===== Exercise data
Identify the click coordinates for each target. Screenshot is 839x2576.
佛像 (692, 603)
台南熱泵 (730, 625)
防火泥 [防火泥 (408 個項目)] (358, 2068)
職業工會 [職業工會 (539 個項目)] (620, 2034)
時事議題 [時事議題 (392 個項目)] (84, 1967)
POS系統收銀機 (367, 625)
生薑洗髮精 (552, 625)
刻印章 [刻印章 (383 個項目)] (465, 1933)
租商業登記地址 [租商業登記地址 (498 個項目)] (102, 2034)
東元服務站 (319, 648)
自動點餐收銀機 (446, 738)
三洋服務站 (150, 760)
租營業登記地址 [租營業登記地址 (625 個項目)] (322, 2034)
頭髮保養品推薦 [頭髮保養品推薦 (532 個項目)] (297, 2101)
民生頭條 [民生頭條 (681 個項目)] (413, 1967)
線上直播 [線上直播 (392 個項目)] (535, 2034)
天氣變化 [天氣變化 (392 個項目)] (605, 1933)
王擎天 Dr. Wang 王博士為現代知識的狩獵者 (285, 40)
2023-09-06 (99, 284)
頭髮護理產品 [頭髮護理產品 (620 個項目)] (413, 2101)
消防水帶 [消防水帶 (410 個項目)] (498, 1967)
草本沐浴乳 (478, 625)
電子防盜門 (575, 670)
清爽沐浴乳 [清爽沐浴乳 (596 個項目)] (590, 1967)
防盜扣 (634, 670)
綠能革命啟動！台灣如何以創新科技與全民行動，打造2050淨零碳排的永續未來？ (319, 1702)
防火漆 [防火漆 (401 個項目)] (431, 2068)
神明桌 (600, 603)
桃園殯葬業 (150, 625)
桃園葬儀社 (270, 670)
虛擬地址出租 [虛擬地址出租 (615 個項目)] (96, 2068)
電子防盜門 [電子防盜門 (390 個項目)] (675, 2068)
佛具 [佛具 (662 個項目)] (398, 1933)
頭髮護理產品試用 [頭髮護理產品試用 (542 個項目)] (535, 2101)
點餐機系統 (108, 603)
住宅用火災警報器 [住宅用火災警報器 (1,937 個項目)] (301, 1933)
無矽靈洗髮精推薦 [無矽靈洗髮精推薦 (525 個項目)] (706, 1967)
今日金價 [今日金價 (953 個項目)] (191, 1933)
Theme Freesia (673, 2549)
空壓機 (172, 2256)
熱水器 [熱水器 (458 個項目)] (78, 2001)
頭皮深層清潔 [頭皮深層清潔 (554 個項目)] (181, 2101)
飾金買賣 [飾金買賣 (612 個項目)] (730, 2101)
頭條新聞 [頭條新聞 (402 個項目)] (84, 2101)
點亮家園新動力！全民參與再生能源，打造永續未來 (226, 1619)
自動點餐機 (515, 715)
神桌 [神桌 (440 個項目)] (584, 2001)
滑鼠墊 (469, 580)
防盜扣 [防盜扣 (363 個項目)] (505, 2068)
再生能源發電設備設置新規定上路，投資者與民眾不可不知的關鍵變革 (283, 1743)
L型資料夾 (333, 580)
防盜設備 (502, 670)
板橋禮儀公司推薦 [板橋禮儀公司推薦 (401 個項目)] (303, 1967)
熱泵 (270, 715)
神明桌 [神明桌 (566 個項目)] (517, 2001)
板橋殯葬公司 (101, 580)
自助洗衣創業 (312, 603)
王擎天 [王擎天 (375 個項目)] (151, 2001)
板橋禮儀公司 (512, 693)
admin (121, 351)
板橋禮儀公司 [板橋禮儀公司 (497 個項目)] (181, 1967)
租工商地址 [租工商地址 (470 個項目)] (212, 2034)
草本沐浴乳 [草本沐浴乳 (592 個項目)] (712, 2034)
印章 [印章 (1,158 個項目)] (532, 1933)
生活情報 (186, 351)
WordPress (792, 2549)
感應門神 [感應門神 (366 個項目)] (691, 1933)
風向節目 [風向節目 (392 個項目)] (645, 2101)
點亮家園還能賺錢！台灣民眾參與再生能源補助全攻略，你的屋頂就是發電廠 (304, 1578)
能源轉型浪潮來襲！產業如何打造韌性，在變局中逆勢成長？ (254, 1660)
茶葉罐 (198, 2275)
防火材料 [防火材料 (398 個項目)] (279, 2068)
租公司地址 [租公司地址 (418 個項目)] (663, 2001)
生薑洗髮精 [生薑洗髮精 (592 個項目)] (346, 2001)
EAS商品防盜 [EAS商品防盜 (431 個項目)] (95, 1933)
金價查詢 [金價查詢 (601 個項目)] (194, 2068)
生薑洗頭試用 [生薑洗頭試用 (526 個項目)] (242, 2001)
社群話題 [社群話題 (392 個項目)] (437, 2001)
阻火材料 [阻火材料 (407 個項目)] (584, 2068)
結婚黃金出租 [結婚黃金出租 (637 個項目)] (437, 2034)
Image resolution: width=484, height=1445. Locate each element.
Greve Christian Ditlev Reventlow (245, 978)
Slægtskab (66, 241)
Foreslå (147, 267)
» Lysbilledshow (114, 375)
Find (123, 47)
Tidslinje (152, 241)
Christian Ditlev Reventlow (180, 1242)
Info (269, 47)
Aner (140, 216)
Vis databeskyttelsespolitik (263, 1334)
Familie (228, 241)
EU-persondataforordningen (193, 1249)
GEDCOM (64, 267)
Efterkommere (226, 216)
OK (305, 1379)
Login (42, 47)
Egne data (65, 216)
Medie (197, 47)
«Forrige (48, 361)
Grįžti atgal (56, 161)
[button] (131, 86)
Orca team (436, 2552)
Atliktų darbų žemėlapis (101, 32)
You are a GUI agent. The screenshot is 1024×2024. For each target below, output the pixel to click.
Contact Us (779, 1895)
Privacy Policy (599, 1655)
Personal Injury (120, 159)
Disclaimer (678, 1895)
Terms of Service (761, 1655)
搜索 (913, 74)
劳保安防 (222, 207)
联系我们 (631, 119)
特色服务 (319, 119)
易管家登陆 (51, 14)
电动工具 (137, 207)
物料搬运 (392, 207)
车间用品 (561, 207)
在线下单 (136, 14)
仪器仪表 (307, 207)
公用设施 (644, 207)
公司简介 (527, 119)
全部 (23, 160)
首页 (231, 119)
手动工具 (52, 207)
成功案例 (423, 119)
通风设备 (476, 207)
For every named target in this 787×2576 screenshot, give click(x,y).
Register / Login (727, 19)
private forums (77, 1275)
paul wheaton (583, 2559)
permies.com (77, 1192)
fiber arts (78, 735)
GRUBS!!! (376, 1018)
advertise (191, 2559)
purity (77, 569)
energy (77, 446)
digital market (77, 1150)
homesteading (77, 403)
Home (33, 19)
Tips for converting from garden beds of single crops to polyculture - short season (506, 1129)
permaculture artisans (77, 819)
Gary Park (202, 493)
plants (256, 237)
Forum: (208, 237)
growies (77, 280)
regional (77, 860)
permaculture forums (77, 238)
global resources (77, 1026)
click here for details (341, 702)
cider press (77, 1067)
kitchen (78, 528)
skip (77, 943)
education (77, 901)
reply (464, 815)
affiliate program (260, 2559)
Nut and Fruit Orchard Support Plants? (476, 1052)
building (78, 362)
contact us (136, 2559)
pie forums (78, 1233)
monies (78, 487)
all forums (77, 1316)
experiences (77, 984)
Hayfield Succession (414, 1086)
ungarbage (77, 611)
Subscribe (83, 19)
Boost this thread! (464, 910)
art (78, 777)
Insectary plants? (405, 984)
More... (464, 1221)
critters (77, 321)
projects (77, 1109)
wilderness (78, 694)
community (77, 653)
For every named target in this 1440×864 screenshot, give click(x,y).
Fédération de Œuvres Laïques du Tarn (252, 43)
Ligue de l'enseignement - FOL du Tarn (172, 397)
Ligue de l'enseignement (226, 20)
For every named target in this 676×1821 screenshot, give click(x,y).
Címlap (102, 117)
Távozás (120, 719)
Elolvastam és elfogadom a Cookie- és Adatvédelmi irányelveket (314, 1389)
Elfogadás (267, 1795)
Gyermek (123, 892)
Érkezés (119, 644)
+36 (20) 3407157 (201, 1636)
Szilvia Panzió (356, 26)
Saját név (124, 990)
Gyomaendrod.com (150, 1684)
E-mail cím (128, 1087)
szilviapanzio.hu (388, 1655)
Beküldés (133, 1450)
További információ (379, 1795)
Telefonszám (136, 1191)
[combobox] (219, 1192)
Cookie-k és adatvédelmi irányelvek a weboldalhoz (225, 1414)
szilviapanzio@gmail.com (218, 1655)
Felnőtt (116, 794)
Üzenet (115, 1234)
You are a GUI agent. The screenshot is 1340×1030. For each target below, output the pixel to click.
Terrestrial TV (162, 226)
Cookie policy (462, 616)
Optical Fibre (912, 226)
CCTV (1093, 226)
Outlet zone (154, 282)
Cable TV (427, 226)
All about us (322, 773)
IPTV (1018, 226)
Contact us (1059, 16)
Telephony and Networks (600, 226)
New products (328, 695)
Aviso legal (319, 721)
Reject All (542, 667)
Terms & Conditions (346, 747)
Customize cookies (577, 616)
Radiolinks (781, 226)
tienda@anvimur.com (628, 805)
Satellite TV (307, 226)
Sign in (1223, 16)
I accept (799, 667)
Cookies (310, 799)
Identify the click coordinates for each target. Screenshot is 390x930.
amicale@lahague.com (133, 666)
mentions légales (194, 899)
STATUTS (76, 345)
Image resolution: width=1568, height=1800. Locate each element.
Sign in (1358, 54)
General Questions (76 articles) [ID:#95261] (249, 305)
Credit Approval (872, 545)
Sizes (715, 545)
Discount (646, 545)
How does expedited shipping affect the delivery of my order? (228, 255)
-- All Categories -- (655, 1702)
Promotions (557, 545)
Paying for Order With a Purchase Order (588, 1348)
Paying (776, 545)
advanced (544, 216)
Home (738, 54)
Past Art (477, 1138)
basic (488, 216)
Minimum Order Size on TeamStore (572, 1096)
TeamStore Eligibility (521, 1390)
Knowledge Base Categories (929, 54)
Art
==========
• [Do this]:
Can you print the data verbatim from the line with "experiences (77, 984)" to the line with "community (77, 653)", both of those lines included?

• [Finished task]:
experiences (77, 984)
Hayfield Succession (414, 1086)
ungarbage (77, 611)
Subscribe (83, 19)
Boost this thread! (464, 910)
art (78, 777)
Insectary plants? (405, 984)
More... (464, 1221)
critters (77, 321)
projects (77, 1109)
wilderness (78, 694)
community (77, 653)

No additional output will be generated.